(Dataset entries)
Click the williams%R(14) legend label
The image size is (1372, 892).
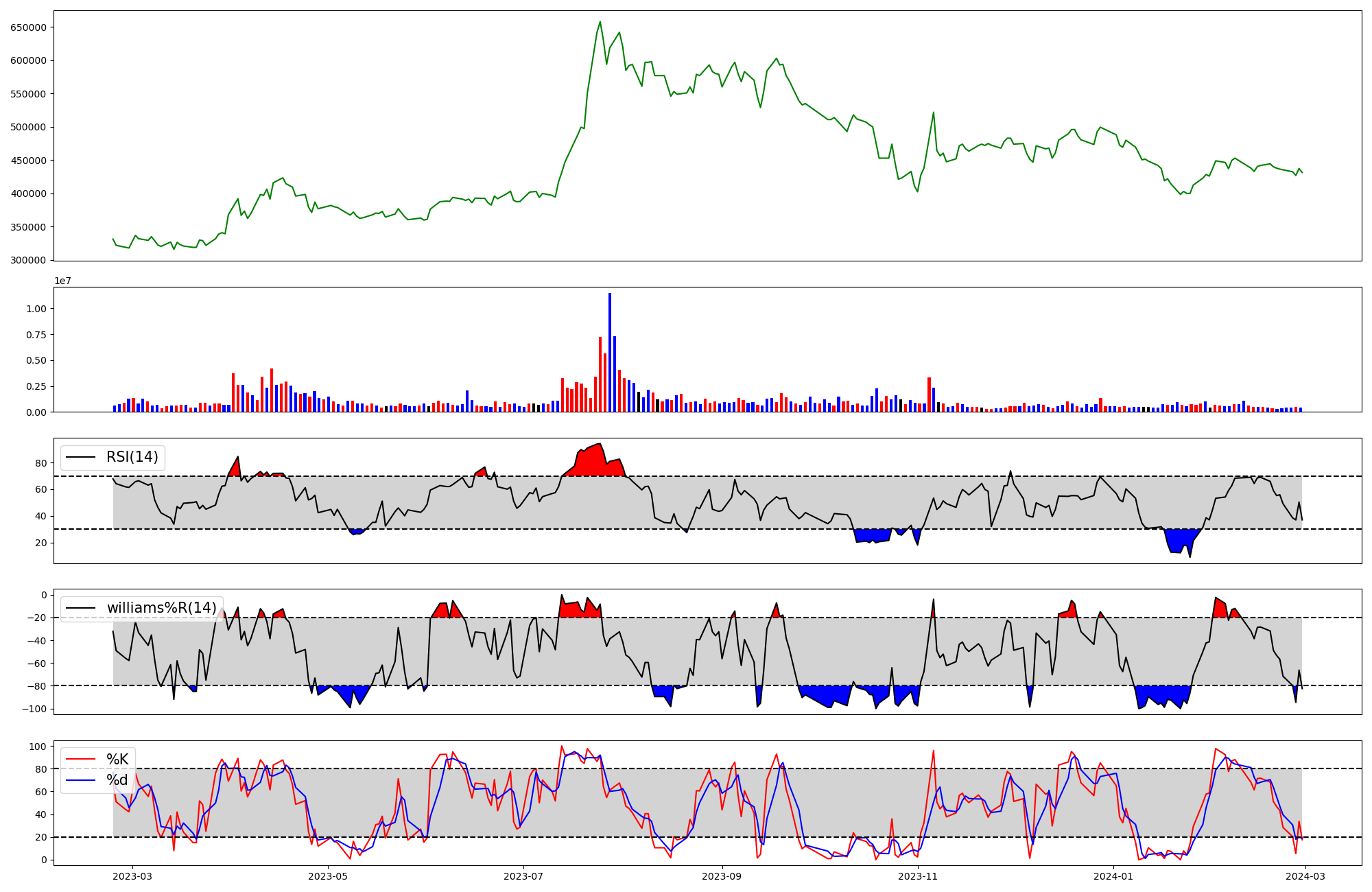pyautogui.click(x=161, y=608)
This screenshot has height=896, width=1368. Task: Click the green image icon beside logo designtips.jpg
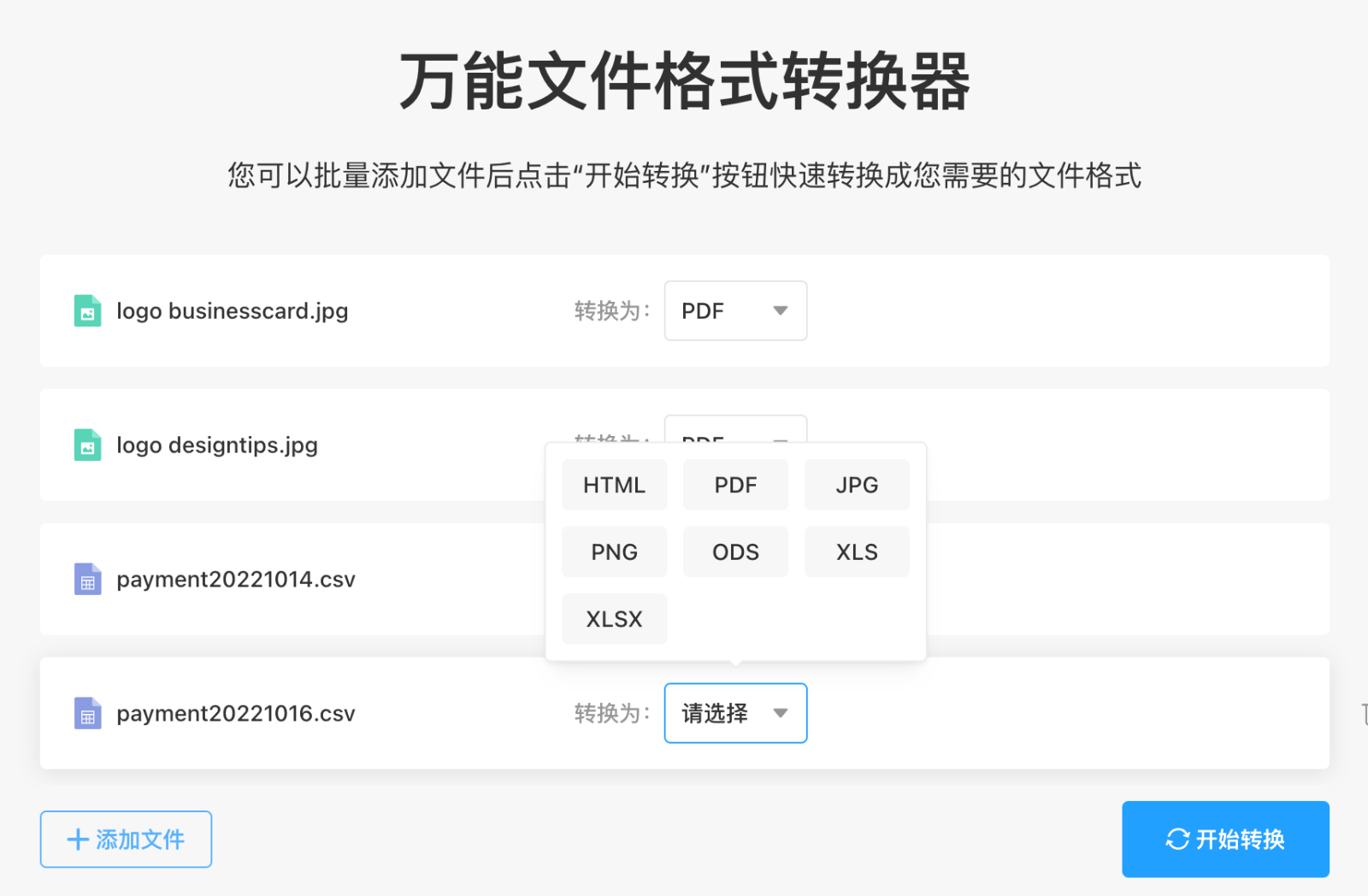pyautogui.click(x=86, y=445)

▶ **Your assignment**
Find the line holding "The image size is (1372, 892)." in the data above. Retype it and every later line exactly, through the end, but not the pictures.

▶ **Answer box**
The image size is (1372, 892).
pyautogui.click(x=161, y=608)
This screenshot has height=896, width=1368. Task: Click the green image icon beside logo designtips.jpg
pyautogui.click(x=86, y=445)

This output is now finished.